**DOCUMENT TEXT**
"""
Being eco-friendly doesn’t mean being an eco-bully
by Hannah Sung
THE MEAN OF GREEN Being eco-friendly doesn’t mean being an eco-bully By Hannah Sung
Photo by Gabriel Steele
We have an enemy in the house: plastic bags. I try not to bring them home, but they sneak in anyhow. I have reused the same ratty, flimsy plastic bag for weeks, sometimes carrying my lunch in it, sometimes wrapping it on my bike seat when grey skies threaten rain. I don’t have a lot of patience for disposable coffee cups or plastic water bottles, either. And, truth be told, I could seriously head-butt the person who thinks I want to buy free-range eggs encased in non-recyclable clear plastic.
What I don’t want to become, however, is that person who counts how many plastic bags the next person is stuffing at the grocery checkout: “That lady is double-bagging!” Nobody wants to hear the greener-than-thou rants of an eco-bully. Even if it’s well-intentioned, it’s smug. And being smug is unbecoming—like a bad outfit. You may as well pat your face with dirt and top your outfit with garlic earrings before heading out to a party. It’s people-repellent.
Ask my friend Cate* about eco-bullies and she’ll talk about a friendship that imploded under the heavy weight of such judgment. She had a high school friend who became more and more militant about environmentalism and they began to drift. Years went by. Cate invited her over. The conversation quickly turned to the topic of environmentalism. Not that anyone asked, but her friend declared, “I’m really not that hard core. If I was hard core about it, I wouldn’t set foot in this house.” Ouch. What is Miss Manners to do in that situation? Sweet Cate, who loves to compost and cycle to work, thought, “What a bitch.” And they never spoke again.
Point is, eco-bullies, including the tiny one in me, have got to go. And in their place? Eco-charmers. Anyone who has ever tried to coax a baby or boyfriend knows that bullying doesn’t get you anywhere. But charm will.
*Name has been changed.
"""
**TASK LIST**
1. Reproduce the stretch of the eco-bully article from "Ask my friend" through "has been changed.".
2. Answer these questions from the eco-bully article:
(a) What does the writer wrap the reused plastic bag around when grey skies threaten rain?
(b) What two things does Cate love to do?
(c) What does the writer say should take the place of eco-bullies?

**GIVEN DATA**
"""
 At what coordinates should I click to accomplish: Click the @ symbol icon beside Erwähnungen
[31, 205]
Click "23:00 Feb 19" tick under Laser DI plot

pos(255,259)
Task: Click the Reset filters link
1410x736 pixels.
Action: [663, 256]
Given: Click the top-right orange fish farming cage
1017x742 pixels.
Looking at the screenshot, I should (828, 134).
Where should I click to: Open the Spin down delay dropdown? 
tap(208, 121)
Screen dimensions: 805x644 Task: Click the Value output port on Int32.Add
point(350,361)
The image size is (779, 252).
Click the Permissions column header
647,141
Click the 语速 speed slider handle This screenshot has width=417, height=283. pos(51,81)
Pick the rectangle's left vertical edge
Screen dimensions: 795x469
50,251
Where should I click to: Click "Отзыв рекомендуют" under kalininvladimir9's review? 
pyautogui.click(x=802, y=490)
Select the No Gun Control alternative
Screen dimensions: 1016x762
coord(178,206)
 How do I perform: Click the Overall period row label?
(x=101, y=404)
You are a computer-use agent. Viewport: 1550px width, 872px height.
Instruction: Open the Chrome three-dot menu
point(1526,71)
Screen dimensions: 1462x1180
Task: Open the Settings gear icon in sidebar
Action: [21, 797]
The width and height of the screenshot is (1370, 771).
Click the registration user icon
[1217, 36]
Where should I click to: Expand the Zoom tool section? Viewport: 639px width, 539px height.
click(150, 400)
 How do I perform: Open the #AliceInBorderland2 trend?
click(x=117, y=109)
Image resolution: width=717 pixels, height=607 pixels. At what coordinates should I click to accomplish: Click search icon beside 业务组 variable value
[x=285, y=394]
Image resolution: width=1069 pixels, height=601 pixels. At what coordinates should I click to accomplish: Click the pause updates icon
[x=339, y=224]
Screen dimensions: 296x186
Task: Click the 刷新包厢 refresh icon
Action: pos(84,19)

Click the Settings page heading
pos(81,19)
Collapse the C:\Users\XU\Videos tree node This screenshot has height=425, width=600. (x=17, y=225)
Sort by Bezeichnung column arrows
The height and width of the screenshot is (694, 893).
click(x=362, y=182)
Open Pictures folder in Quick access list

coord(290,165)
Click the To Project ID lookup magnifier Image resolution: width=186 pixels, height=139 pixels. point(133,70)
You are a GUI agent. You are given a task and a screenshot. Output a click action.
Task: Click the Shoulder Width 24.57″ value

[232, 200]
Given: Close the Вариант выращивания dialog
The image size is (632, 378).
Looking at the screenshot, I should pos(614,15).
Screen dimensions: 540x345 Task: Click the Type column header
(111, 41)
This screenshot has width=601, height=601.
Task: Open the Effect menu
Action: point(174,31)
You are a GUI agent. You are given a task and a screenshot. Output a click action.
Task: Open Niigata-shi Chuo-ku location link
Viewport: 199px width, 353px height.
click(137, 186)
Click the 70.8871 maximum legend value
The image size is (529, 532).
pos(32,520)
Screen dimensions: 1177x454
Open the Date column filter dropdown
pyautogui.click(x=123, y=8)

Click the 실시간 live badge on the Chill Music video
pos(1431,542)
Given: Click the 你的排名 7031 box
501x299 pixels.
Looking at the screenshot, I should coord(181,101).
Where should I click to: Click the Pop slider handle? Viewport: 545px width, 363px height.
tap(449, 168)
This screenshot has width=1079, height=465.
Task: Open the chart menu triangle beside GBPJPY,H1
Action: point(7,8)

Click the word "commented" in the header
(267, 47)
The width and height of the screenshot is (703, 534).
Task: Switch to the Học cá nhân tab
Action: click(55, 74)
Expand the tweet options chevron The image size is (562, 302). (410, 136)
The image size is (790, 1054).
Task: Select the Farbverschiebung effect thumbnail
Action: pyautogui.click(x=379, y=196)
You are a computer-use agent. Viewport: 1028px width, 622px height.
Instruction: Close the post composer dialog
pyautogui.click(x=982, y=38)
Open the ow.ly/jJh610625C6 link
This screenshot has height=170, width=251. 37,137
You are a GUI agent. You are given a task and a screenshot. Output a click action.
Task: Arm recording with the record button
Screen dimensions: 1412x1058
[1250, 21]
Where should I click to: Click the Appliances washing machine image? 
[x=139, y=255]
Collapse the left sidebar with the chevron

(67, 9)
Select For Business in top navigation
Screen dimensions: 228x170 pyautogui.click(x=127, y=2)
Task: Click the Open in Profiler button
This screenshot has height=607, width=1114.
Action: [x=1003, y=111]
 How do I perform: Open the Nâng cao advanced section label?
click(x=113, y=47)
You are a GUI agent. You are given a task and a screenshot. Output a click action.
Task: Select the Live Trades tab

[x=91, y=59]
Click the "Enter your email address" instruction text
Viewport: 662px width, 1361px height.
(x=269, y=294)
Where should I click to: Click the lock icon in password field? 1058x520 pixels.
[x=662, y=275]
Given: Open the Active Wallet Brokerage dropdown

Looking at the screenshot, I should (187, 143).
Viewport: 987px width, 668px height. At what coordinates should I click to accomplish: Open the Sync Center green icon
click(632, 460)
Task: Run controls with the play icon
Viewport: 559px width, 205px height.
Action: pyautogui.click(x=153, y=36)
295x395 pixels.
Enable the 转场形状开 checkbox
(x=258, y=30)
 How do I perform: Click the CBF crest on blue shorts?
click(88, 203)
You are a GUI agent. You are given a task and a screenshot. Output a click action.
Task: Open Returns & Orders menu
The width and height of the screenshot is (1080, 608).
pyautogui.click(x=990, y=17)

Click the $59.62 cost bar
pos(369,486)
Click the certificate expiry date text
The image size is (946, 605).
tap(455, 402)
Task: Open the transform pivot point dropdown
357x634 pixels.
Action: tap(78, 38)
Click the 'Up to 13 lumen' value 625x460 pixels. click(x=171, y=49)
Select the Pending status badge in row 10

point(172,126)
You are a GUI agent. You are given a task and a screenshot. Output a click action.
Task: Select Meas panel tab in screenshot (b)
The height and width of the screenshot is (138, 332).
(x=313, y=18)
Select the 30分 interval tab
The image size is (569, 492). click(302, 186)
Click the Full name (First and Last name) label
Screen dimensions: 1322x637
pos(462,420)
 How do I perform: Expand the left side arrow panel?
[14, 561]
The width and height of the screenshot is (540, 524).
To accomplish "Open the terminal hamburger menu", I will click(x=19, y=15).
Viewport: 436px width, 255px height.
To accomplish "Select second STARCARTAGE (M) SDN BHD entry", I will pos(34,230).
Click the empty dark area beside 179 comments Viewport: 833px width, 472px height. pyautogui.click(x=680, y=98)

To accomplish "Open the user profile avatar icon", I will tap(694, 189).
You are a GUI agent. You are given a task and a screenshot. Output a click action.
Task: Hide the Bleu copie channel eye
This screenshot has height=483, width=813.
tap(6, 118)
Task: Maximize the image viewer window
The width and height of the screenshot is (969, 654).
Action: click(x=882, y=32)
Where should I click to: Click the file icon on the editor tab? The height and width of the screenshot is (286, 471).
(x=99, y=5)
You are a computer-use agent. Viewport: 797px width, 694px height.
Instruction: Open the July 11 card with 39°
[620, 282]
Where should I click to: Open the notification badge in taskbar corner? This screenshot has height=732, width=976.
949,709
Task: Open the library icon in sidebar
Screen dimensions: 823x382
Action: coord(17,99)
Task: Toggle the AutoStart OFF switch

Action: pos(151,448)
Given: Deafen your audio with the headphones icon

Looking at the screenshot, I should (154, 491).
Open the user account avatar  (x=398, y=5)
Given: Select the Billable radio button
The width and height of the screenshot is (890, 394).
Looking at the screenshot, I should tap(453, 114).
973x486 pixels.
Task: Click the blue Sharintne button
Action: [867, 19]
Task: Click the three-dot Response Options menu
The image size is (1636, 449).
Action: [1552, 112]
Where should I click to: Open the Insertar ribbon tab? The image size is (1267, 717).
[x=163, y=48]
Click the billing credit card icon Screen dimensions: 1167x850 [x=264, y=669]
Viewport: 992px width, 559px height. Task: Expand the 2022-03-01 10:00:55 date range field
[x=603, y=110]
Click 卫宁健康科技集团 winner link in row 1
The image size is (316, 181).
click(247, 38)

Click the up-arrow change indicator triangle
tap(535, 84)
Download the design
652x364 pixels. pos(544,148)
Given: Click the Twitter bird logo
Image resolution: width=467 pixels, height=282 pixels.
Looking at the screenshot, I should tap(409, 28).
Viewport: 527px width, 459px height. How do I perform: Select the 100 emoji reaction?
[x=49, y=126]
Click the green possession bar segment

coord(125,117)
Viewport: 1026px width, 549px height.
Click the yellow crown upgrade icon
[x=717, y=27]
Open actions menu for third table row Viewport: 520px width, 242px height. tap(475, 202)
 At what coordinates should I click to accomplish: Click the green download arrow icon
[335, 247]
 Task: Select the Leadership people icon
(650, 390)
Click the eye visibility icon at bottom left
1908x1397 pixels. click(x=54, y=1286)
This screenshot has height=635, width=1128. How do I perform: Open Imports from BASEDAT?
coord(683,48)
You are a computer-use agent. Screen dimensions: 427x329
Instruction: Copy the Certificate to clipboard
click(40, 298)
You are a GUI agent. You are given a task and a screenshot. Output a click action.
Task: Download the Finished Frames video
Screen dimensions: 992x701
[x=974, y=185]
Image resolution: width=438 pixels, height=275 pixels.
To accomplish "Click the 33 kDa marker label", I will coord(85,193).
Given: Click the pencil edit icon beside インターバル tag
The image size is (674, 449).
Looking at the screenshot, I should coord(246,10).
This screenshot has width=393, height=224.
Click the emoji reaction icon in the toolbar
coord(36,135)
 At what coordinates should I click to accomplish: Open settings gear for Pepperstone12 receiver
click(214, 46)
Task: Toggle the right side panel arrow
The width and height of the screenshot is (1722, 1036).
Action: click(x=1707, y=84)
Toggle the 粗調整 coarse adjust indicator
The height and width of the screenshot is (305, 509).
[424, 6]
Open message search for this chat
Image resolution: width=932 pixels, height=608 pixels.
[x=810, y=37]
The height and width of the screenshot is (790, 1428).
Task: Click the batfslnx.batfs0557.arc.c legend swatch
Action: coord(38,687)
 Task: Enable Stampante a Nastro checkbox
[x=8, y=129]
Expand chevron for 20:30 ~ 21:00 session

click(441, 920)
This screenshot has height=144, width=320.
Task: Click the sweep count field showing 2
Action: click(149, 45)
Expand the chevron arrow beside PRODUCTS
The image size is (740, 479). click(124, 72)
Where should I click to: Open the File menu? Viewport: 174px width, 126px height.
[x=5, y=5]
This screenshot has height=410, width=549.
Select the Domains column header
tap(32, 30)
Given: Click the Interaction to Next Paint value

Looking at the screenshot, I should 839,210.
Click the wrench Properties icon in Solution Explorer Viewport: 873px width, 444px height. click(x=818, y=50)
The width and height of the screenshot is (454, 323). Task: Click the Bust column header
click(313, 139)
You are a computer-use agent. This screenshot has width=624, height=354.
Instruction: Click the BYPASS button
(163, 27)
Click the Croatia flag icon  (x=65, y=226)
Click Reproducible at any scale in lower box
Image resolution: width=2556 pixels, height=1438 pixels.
"""
**SOLUTIONS TO THE PROBLEMS**
1.
Ask my friend Cate* about eco-bullies and she’ll talk about a friendship that imploded under the heavy weight of such judgment. She had a high school friend who became more and more militant about environmentalism and they began to drift. Years went by. Cate invited her over. The conversation quickly turned to the topic of environmentalism. Not that anyone asked, but her friend declared, “I’m really not that hard core. If I was hard core about it, I wouldn’t set foot in this house.” Ouch. What is Miss Manners to do in that situation? Sweet Cate, who loves to compost and cycle to work, thought, “What a bitch.” And they never spoke again.
Point is, eco-bullies, including the tiny one in me, have got to go. And in their place? Eco-charmers. Anyone who has ever tried to coax a baby or boyfriend knows that bullying doesn’t get you anywhere. But charm will.
*Name has been changed.

2.
(a) Her bike seat.
(b) Compost and cycle to work.
(c) Eco-charmers.